Préparé par trois ministres, à savoir Roland Lescure (ministre de l’Économie, Anne Le Hénanff (ministre déléguée chargée de l’Intelligence artificielle et du Numérique) et David Amiel (ministre délégué chargé de la Fonction publique), ce texte vise à protéger les administrations contre les risques d’espionnage et de dépendance technologique. L’objectif est de garantir une immunité totale aux législations extra-européennes et extraterritoriales. En clair, l’État cherche à se prémunir contre les ingérences juridiques étrangères (comme le Cloud Act américain) qui pourraient compromettre la confidentialité des données ou l’accès aux services. Cette stratégie entend également prévenir la formation de monopoles étrangers au sein des infrastructures publiques.
Un protocole de sélection rigoureux pour la souveraineté
Pour concrétiser cette ambition, le projet de circulaire instaure une méthodologie d’identification des fournisseurs en trois temps :
- Vérifier si une solution interne au secteur public existe déjà.
- Si ce n’est pas le cas, rechercher un outil « prêt à l’emploi » chez un acteur privé répondant aux critères.
- En dernier recours, commander le développement d’un nouvel outil spécifique au secteur privé.
En complément, un « vademecum » sera publié pour encadrer strictement l’hébergement des données sensibles, définissant les cas d’usage nécessitant les niveaux de protection les plus élevés (cloud de confiance).

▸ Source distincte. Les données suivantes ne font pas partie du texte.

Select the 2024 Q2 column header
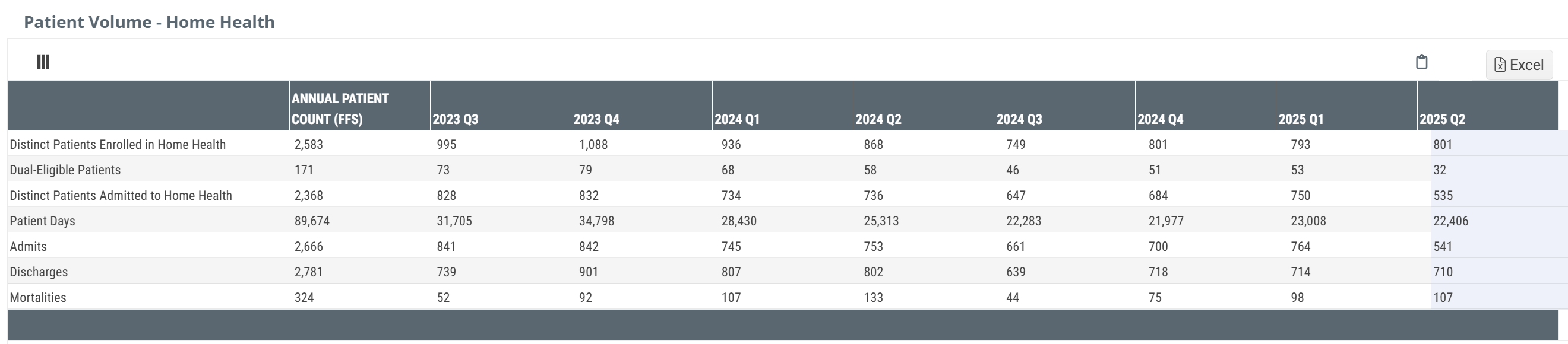This screenshot has height=344, width=1568. (878, 119)
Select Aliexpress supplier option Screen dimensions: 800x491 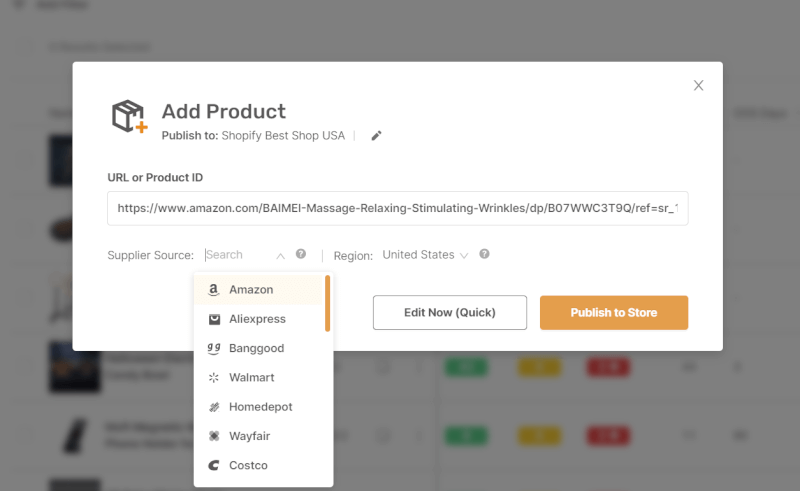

Cette initiative s’inscrit dans un mouvement de fond initié par l’exécutif face aux craintes de coupures de service ou de failles de sécurité. Fin janvier, David Amiel, avait déjà donné le ton en appelant à « sortir de la dépendance aux outils américains ». Il avait alors annoncé le déploiement généralisé d’ici 2027 de Visio, une solution de visioconférence souveraine, pour remplacer les plateformes étrangères au sein de l’administration. Cela veut notamment remplacer Microsoft Teams et Zoom.